The vast majority of Wildhorn buffs are suburbanites. Watching their eager faces take in one beloved song after another and hearing them scream with the same intensity that Sondheim fans exhibited when their hero walked on stage after Follies in Concert, I half-wondered if the rise in tolls from $4 to $6 for the George Washington Bridge and the Lincoln and Holland Tunnels happened because Jekyll & Hyde died; I mean, all those New Jersey theatergoers were no longer coming to town to see a Wildhorn show two or three dozen times and subsidizing the tolls. Now, the rest of us have to pick up the slack, at least until Dracula gets to Broadway.

These are people who don’t know Oscar Hammerstein from Oscar Homolka, Billy DeWolfe from Billy Dee Williams, or The Girl Who Came to Supper from The Man Who Came to Dinner.

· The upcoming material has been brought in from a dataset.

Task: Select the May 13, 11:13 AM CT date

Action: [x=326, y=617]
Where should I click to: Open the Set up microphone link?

But, to paraphrase John Adams in 1776, they’re people and they’re here–and they’re theatergoers. I know I’ll get plenty of angry e-mail on this from the Wildhorn bashers; I always do whenever I write a pro-Wildhorn column. Many traditional theatergoers rail, “Is this what these people think Broadway is?” Hey, at least they’re thinking of Broadway, which they never did

before. How well I remember the ’60s, ’70s, and ’80s, when so many in the business were complaining, “We aren’t getting the new generation as theatergoers! We missed a whole age-group!” That was true then, but we did get that generation in the late ’90s when Wildhorn brought them with him. Better late than never, thanks to the man who had the magical musical ingredient to get them walking through the doors and falling in love with musical theater.

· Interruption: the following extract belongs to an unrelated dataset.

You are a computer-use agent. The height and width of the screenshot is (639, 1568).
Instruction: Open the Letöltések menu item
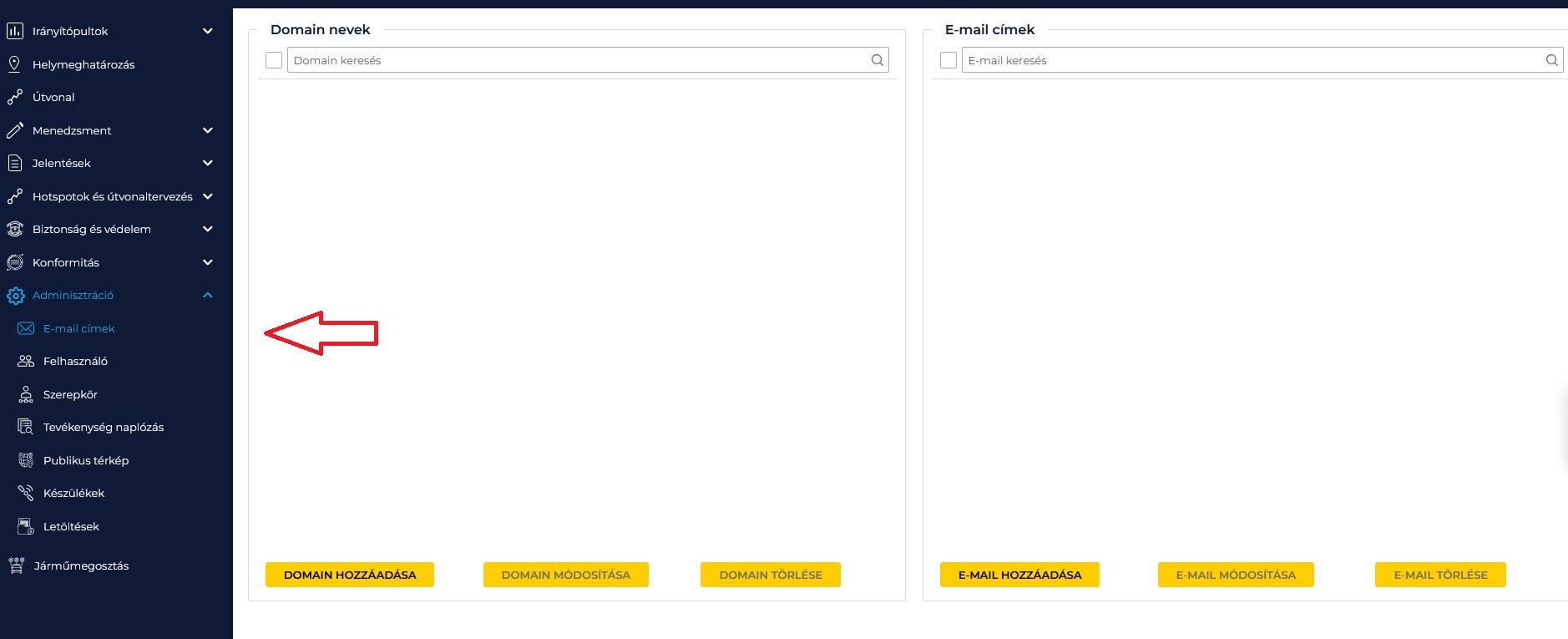[x=71, y=526]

When Wildhorn announced that he and Leslie Bricusse were writing a Cyrano de Bergerac musical for Sills, the crowd gave an impressed, reverential response and immediately began figuring what expenses they’d cut to get multiple tickets for that one. When Noll was about to do a duet with Eder, she pressed her back against the diva’s back, then suddenly said: “Side Show!” The place went wild at the inside joke. I could be wrong, but I do suspect that these people might not have known there was such a thing as Side Show had they not first discovered Wildhorn music through the Olympics and Miss America Pageants, which made them go to their record stores and ask for these songs, which led to their purchasing the concept albums of the man’s shows, which in turn stoked their interest in seeing and hearing those shows when they reached the stage, which fired their enthusiasm for seeing other musicals.

Like another famous Frank, Wildhorn does it his way, and we now have a much wider theatrical audience as a result. Bet they’ll be there next Monday night, too, when the new “Dark Night Series” Upstairs at Studio 54 plays host to An Intimate Evening with Frank Wildhorn & Friends once again.